### Exercise:
Starting with the first line below, extract each line through the one that contains "Task: Click the line", inclusive, excluding pictures.

### Saved entries:
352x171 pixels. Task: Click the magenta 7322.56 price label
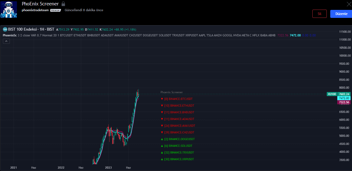tap(344, 102)
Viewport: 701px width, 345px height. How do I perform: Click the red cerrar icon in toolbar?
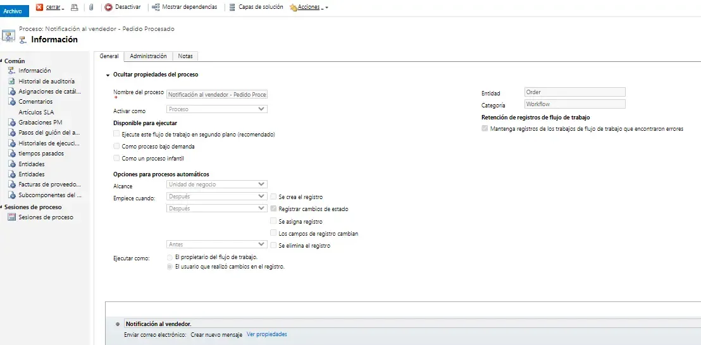40,7
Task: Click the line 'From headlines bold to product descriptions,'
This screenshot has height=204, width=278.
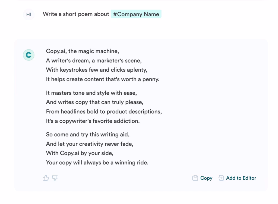Action: pyautogui.click(x=104, y=111)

### Exercise response:
352x171 pixels. Task: Click the magenta 7322.56 price label
tap(344, 102)
Viewport: 701px width, 345px height. How do I perform: Click the red cerrar icon in toolbar?
40,7
Task: Click the line 'From headlines bold to product descriptions,'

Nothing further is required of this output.